Sebut Mualem dan Abu Razak Tak Bertanggung Jawab, Eks GAM Libya Ungkit soal Bendera Aceh Penundaan Pilkada.
ACEHSATU.COM | SIGLI – Sejumlah mantan gerilyawan Gerakan Aceh Merdeka (GAM) alumni Tripoly Libya menyatakan Muzakir Manaf alias Mualem dan Kamaruddin Abubakar alias Abu Razak selama ini tidak melaksanakan tanggung jawab sebegaimana mestinya.
Tangung jawab dimaksud, yakni dalam kapasitas Mualem dan Abu Razak sebagai Ketua dan Wakil Ketua Komite Peralihan Aceh (KPA) ataupun Partai Aceh (PA).
Sejumlah isu juga dicuatkan eks GAM Tripoly, di antaranya terkait penuntasan reintegrasi dan kewenangan Aceh, polemik bendera, lambang, dan himne Aceh maupun soal kebijakan penundaan pilkada yang seharusnya terlaksana tahun ini. .
Dari informasi yang dihimpun, pernyataan itu merupakan kesimpulan hasil rapat sejumlah mantan GAM Tripoli Libya se-Aceh yang berlangsung di Kantor DPW PA Kabupaten Pidie, Kamis (17/3/2022).

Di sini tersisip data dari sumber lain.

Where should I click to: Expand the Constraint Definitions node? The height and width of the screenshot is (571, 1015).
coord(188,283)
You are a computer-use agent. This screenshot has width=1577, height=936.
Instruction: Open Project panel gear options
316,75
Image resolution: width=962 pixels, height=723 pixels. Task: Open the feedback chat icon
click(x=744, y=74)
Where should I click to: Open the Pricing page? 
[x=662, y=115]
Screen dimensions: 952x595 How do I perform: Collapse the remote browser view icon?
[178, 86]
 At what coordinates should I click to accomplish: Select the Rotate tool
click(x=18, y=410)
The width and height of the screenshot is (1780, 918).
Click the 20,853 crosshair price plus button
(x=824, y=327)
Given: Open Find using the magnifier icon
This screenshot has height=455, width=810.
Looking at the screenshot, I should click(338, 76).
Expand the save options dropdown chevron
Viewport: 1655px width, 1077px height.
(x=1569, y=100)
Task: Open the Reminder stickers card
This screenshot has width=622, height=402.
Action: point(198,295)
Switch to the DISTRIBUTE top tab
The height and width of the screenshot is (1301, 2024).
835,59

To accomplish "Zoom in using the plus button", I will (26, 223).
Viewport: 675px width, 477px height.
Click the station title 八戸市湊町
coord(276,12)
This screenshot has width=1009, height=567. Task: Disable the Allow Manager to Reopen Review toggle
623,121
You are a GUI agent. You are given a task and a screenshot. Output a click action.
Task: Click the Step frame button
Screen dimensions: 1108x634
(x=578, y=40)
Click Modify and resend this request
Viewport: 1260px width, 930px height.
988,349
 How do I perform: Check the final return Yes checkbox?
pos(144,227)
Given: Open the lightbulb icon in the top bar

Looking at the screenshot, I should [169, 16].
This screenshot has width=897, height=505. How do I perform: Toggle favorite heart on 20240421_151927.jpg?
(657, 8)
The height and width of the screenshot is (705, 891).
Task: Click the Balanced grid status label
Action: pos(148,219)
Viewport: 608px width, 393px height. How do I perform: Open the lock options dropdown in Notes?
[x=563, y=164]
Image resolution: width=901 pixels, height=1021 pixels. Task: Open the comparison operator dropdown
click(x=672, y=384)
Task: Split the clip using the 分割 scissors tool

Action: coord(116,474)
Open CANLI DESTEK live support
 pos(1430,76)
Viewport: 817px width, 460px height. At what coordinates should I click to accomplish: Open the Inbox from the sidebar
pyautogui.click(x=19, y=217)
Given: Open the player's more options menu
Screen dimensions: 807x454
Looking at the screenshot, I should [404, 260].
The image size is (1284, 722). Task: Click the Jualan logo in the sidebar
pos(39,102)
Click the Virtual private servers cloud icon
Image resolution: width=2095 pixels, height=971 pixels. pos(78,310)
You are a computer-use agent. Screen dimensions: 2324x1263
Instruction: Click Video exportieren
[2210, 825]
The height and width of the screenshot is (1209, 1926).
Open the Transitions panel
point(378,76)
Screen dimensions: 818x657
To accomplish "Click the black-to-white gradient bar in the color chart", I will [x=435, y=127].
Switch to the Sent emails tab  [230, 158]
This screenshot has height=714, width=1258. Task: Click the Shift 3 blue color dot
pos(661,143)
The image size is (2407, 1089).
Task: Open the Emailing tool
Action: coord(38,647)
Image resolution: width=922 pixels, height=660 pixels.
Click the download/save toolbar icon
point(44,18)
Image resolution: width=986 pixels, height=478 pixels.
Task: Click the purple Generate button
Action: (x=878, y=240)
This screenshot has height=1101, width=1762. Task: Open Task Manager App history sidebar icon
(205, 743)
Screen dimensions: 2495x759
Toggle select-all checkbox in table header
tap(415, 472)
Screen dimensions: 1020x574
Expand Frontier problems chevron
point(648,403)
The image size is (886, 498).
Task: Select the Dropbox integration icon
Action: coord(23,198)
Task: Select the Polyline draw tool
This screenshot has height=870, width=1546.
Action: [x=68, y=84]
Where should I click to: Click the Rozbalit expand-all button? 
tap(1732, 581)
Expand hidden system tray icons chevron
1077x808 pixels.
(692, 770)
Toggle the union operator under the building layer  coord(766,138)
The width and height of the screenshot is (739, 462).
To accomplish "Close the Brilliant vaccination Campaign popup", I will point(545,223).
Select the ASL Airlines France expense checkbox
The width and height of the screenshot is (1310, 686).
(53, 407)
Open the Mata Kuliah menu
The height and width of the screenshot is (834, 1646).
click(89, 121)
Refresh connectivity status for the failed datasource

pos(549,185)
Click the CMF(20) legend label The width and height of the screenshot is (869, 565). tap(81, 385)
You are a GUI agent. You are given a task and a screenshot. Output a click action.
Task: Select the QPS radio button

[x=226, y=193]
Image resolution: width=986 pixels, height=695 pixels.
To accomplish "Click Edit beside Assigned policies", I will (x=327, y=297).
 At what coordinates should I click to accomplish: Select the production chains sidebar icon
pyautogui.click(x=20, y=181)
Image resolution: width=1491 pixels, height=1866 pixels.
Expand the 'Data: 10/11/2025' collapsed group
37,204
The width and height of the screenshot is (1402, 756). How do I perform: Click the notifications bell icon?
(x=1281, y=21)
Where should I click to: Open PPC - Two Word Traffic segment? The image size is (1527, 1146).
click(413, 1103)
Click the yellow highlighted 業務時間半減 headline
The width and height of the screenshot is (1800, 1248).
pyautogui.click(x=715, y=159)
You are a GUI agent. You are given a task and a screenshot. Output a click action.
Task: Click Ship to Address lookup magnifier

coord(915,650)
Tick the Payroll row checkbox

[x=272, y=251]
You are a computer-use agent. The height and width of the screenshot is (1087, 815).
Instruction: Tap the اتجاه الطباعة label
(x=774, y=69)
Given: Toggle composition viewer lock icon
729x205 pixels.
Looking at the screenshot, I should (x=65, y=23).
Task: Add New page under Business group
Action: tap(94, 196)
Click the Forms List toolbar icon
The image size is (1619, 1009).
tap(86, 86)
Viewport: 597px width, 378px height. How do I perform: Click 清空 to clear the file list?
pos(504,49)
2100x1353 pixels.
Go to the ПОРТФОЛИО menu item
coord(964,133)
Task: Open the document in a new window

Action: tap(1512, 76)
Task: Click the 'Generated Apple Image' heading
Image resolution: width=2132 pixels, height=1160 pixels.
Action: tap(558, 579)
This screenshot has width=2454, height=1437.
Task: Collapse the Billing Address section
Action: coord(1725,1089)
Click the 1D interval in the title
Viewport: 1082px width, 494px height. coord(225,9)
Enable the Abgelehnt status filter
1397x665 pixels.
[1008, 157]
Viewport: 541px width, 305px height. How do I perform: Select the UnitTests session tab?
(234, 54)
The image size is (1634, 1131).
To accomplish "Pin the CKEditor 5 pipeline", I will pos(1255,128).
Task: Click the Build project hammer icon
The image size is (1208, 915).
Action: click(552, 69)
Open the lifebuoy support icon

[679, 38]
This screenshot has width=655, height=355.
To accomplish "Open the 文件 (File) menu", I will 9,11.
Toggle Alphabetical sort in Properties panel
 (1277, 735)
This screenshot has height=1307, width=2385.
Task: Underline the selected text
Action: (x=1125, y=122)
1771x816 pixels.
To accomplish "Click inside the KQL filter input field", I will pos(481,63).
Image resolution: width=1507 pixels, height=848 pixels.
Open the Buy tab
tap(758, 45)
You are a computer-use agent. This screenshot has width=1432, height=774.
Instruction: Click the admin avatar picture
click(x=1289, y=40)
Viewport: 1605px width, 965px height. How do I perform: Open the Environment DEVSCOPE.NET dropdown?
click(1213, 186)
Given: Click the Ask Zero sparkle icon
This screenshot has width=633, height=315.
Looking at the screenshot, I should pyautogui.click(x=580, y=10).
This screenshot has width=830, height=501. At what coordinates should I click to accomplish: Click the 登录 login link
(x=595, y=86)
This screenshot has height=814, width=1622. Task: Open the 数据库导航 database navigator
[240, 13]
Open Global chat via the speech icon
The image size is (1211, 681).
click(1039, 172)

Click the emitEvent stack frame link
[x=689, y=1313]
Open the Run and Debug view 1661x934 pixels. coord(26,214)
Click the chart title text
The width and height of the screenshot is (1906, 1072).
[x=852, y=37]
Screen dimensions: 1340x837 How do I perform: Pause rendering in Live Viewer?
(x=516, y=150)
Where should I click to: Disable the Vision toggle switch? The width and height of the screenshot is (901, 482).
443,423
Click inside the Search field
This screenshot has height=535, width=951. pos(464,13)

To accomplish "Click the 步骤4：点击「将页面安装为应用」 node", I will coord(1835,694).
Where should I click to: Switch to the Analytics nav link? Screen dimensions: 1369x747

Para kombatan GAM tersebut mengatasnamakan Komite Mualimin Atjeh. Hasil berisikan empat poin sikap terhadap kepemimpinan Muzakir Manaf dan Kamarudin Abubakar menjalankan roda organisasi selama ini pascaperdamaian di Helsinki Finlandia tahun 2005 hingga saat ini.
Empat poin sikap sempat dibacakan Muhammad Ridwan atau yang kerap disapa Raja Wan.
Berikut 4 poin sikap eks GAM Alumni Libya:
Pertama, eks pasukan Tripoly Libya se-Aceh menilai Muzakir Manaf dan Kamaruddin Abubakar tidak bertanggung jawab terhadap proses perdamaian Aceh sehingga tidak berjalan sebagaimana yang diharapkan sesuai isi MoU Helsinki antara RI dan GAM Tanggal 15 Agustus 2005 lalu.
Kedua, eks pasukan Tripoly Libya se-Aceh menyebutkan kewenangan Aceh, Reintegrasi Aceh, Bendera Aceh, Himne, Lambang Aceh dan lain-lain yang sampai saat ini belum ada titik terang.
Menurut eks pasukan Tripoly, tanggung jawab tersebut merupakan porsi Ketua KPA Pusat/Aceh dan Wakil Ketua KPA Pusat/Aceh, Muzakir Manaf dan Kamaruddin Abubakar (Abu Razak).
Namun hingga saat ini keduanya tidak melaksanakan peran sebagaimana mestinya.
Selain itu, eks GAM Libya juga menyorot persoalan silang komunikasi yang terjadi antar sesama anggota mantan GAM di lapangan yang tidak pernah diselesaiakan dengan baik.
Poin ketiga, eks pasukan Tripoly Libya se-Aceh menilai tidak pernah ada musyawarah dalam pengambilan suatu kebijakan, sehingga hal itu telah merugikan kepentingan Aceh.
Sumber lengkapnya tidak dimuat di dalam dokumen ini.